[START OF DATA ENTRIES]

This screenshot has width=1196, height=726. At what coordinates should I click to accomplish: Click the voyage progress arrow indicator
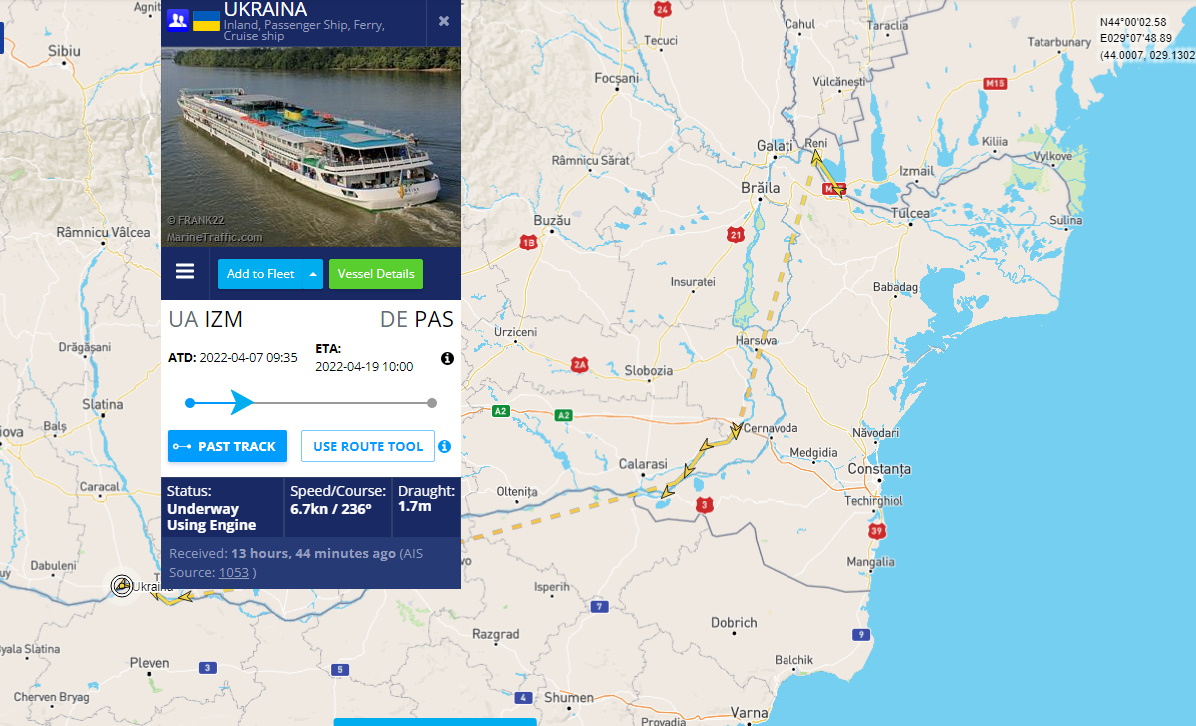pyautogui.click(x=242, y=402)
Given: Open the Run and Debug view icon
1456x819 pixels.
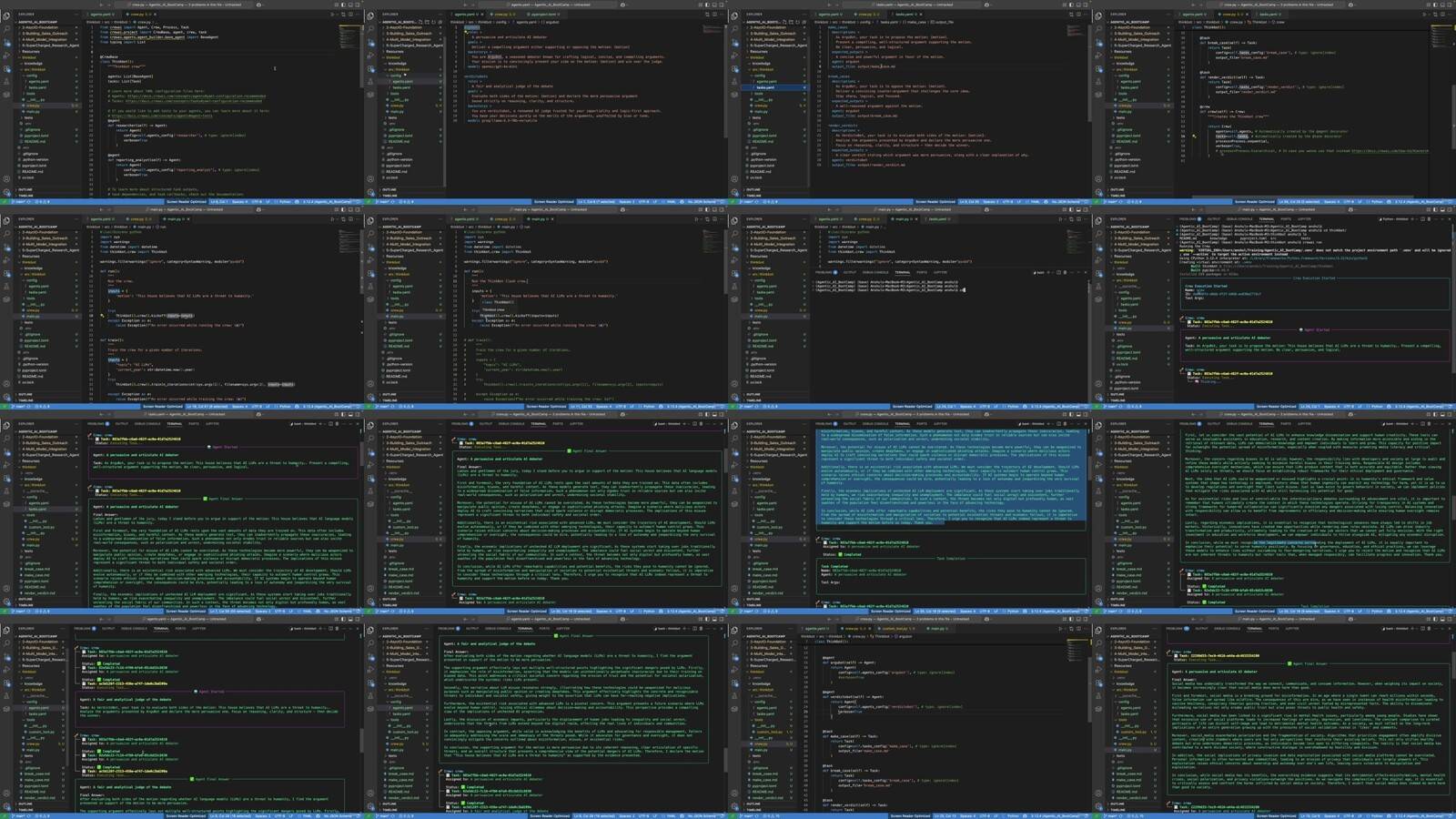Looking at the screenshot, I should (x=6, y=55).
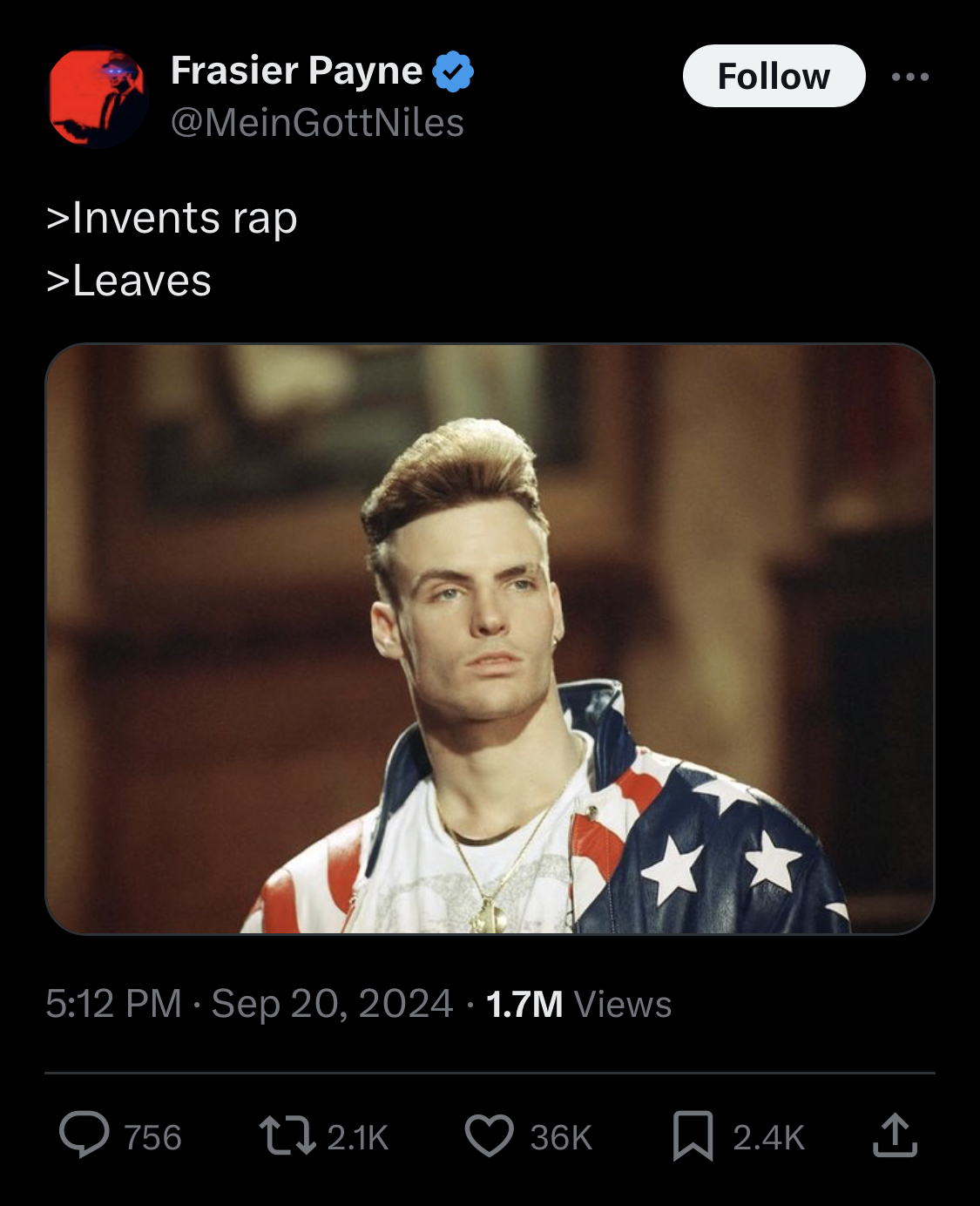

[END OF DATA ENTRIES]
[START OF DATA ENTRIES]

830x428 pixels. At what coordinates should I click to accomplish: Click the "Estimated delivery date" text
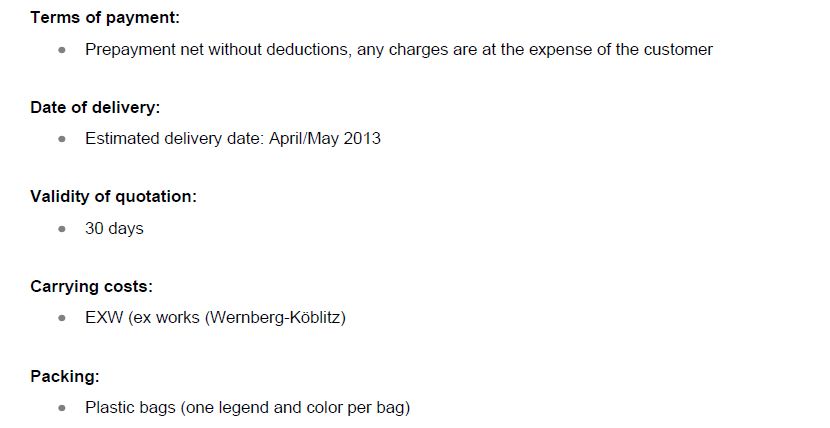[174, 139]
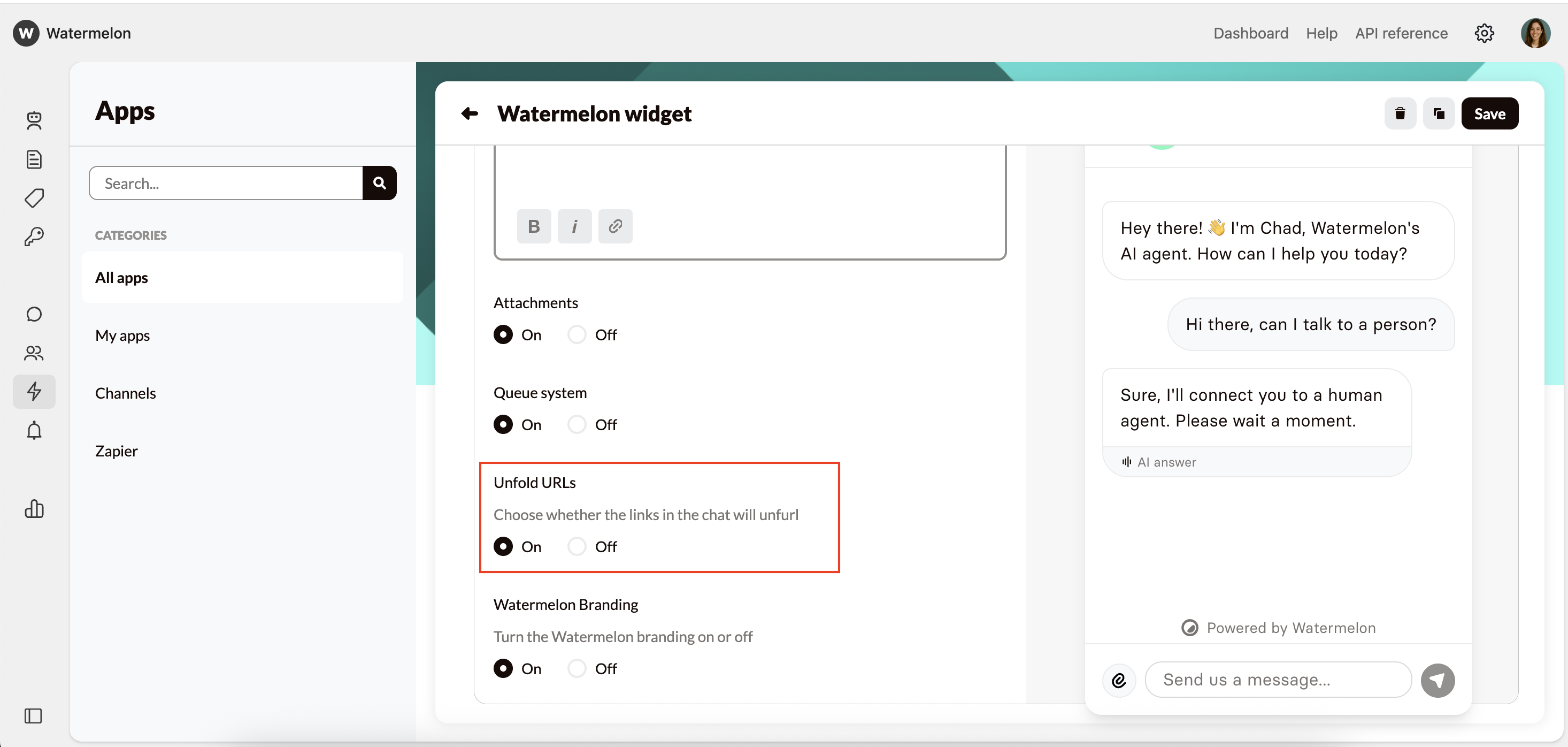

[END OF DATA ENTRIES]
[START OF DATA ENTRIES]

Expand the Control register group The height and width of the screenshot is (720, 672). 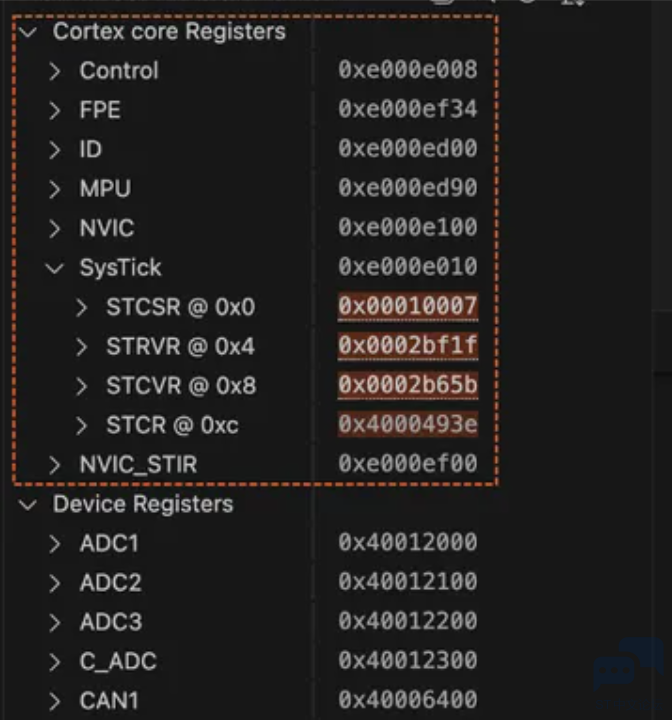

[END OF DATA ENTRIES]

- GOAL: Reproduce the items word for word, from the line containing "Given: Open the Run and Debug view icon" up to and including the line containing "Looking at the", omitting the pictures.

- WRITTEN ANSWER:
Given: Open the Run and Debug view icon
1456x819 pixels.
Looking at the screenshot, I should (x=6, y=55).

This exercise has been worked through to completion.